The most basic form looks like this
public class CleanPhysicsShipController : MonoBehaviour
{
void Update ()
{
transform.rotation = Quaternion.Euler ( transform.rotation.eulerAngles.x, rigidbody.rotation.eulerAngles.y, Mathf.Sin( Time.time ) * -10f );
}
void FixedUpdate()
{
if ( Input.GetKey( KeyCode.W ) )
{
rigidbody.AddForce (transform.forward * 2.0f , ForceMode.Impulse);
}
if ( Input.GetKey( KeyCode.S ) )
{
rigidbody.AddForce (transform.forward * -2.0f , ForceMode.Impulse);
}
if ( Input.GetKey( KeyCode.D ) )
{
rigidbody.AddTorque( Vector3.up * 10.0f, ForceMode.Impulse );
}
if ( Input.GetKey( KeyCode.A ) )
{
rigidbody.AddTorque( Vector3.up * -10.0f , ForceMode.Impulse );
}
}
}
If I just let it rock back and forth, it looks smooth, but when I try to turn with the keyboard, it starts looking a little twitchy (I have my camera directly childed to the object, so the object appears static on my screen, but the surroundings jitter). I have tried moving the "roll" line into FixedUpdate and using Time.fixedTime or other time values. I haven't found a combination or calls, times and orders that works yet.
I have also tried using AddTorque and AddRelativeTorque (with X and Z unconstrained) to accomplish the independent roll/bank, but the yaw torque and the bank torque compose into some random twist that I don't desire. I want local Z rotation and world Y rotation and nothing else.
I toyed around with various hinges but that seems to really complicate things. Especially if I do this with a lot of different objects that I need to maintain and iterate on.
Is there any way to manually update the rotation of a gameObject that has a rigidbody so that it somehow acts in harmony with the physics system? Hypothetically, my physics portion only affects Y ( due to constraints on the ridigbody ) and my direct portion only affects X and Z.
Thanks!
Edit: Forgot to mention.I have tried using all three interpolation methods. None makes the sin wave rolling smooth, but the yaw torque choppy. Interpolate makes the yaw torque smooth but the sin wave roll choppy.

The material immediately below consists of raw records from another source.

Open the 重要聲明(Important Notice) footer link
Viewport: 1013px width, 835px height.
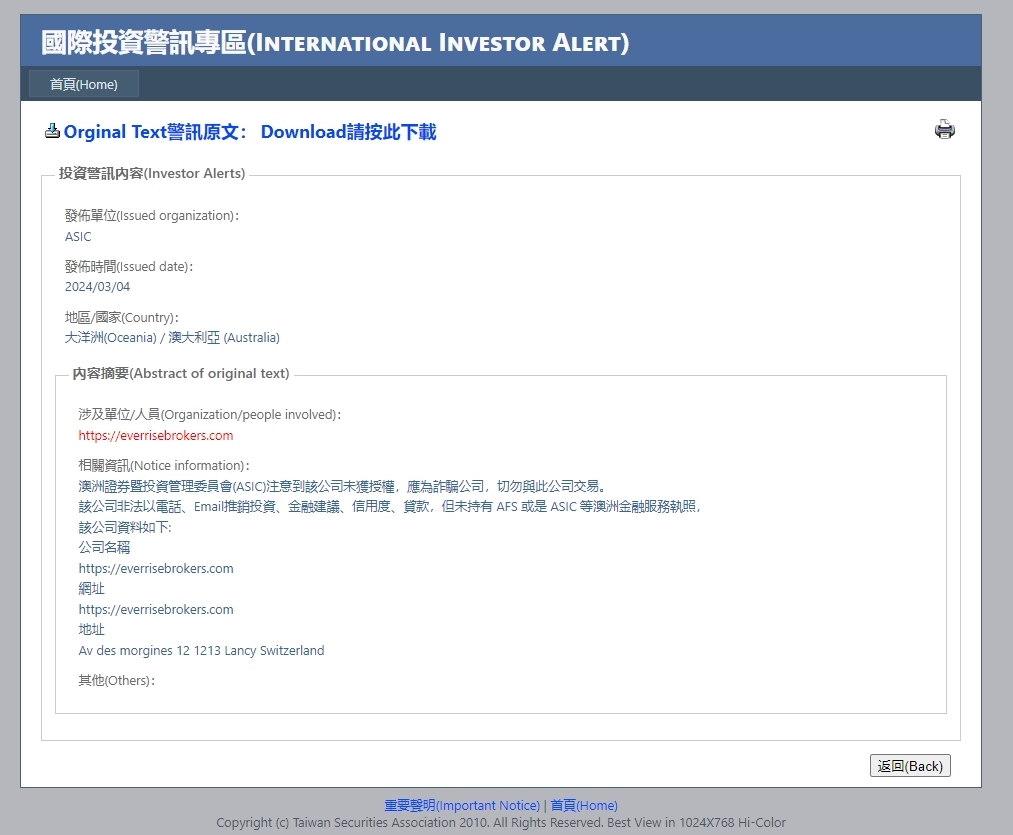pyautogui.click(x=462, y=805)
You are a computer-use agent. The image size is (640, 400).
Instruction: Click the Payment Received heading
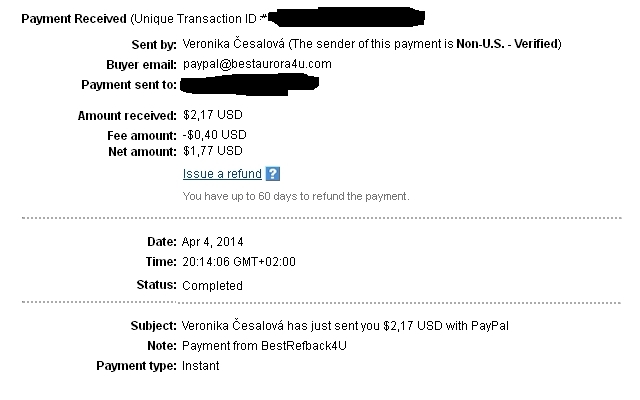tap(74, 19)
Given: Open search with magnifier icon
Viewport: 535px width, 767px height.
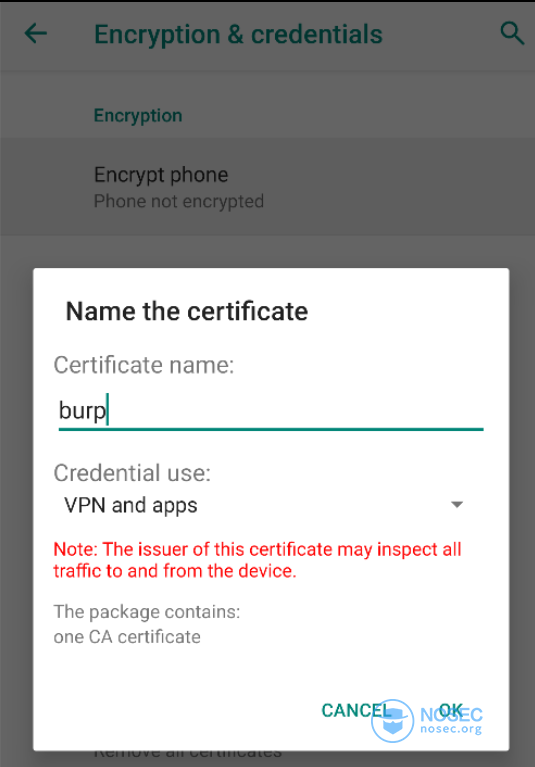Looking at the screenshot, I should (512, 33).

Extrapolate is just kind of worse.
Could you please "TIC$$anonymous$$" an answer to keep the site tidy.
Answer by Fattie · Jul 17, 2012 at 08:55 AM
I was only able to read your title: "Trying to mix physics and direct movement without jitter"
The answer is, you'll have to get in to "combined rigs"
This is at the very heart of rigging and making physics in Today's Game Industry.
Unfortunately I was not able to read your question (I am dyslexic) (to long-form writing) (or any manuals) but generally you will have to enter the magic world of taking a kinematic body and attaching a physical body underneath it, and other similar combinations.
In a simple version, you might have a totally "normal" PhysX model that bounces around, OK?
But make inside that essentially you can think of it as "a sprite", just a static 3D model, which, YOU rotate by hand as a separate cognitive process. (Quite possibly, using some sort of input from the physics layer.)
Another very common thing is you'll have an invisible "go to" target that behaves exactly "normally" using physX like in a hello world program for Unity3D. But then your real object in fact is always hunting after that go-to target, and doing so with behaviour of it's own (perhaps maintaining spin or whatever).
I hope this general comment helps in some way!
You need to make a "combined" rig to achieve your aims!
What's that great line from Star Wars, you'll take a step in to a broader world...
Answer by Vigeous · Jul 17, 2012 at 11:26 AM
Well. Now I feel kinda dumb. I tried this sort of child-parent thing with hinges, but that was overcomplicating it.
Now I have
Anchor -rigidbody with x and z rotation locked and interpolation set to "Interpolate" -Script that adds forces
And childed to that: Ship -Collider -Script that directly messes with transform]
I was all worried that if I did this, the parent object wouldn't have the right collider, but I forgot colliders can exist anywhere in the object hierarchy.
<--Really dumb and really happy to have an answer.